§ **Your goal**
Rewrite all of the records below with "GUI agent" changed to "screen assistant" everywhere and nothing else altered. Leave out the pictures.

§ **Task inputs**
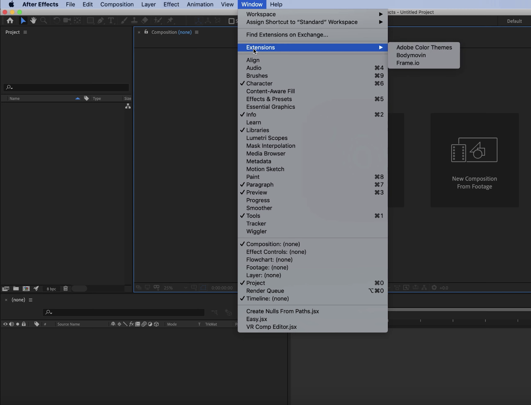
Task: Open the timeline (none) panel menu
Action: pyautogui.click(x=31, y=300)
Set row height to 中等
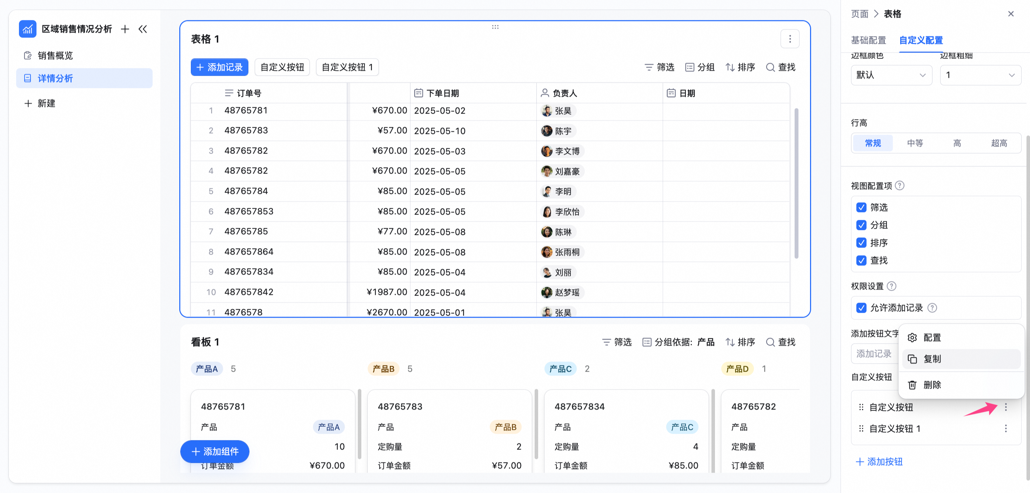Viewport: 1030px width, 493px height. (x=915, y=143)
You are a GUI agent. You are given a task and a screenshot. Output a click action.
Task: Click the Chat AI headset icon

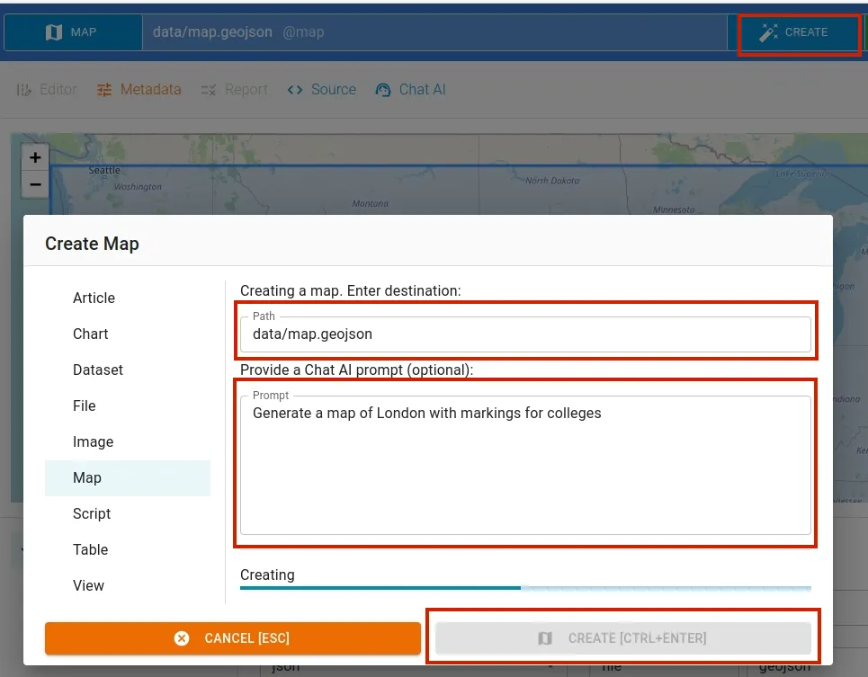tap(384, 90)
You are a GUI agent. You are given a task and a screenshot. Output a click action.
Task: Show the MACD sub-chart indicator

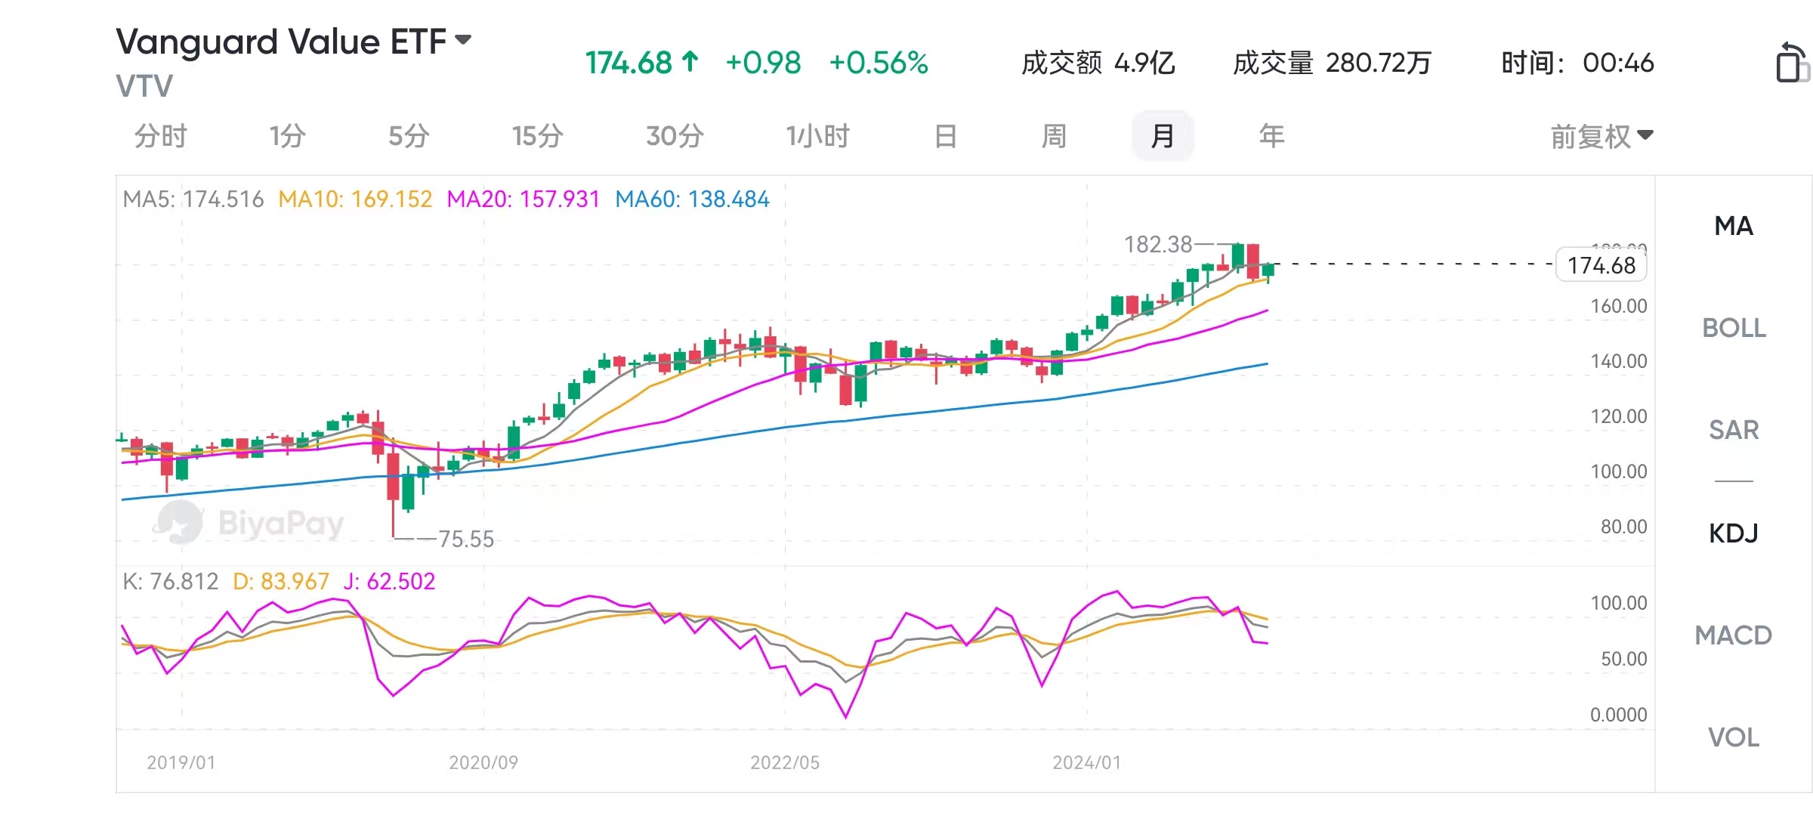tap(1733, 635)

§ **Exercise response**
Task: Open the timeline (none) panel menu
Action: pyautogui.click(x=31, y=300)
Set row height to 中等
Viewport: 1030px width, 493px height. (x=915, y=143)
You are a screen assistant. You are given a task and a screenshot. Output a click action.
Task: Click the Chat AI headset icon

tap(384, 90)
You are a screen assistant. You are given a task and a screenshot. Output a click action.
Task: Show the MACD sub-chart indicator

tap(1733, 635)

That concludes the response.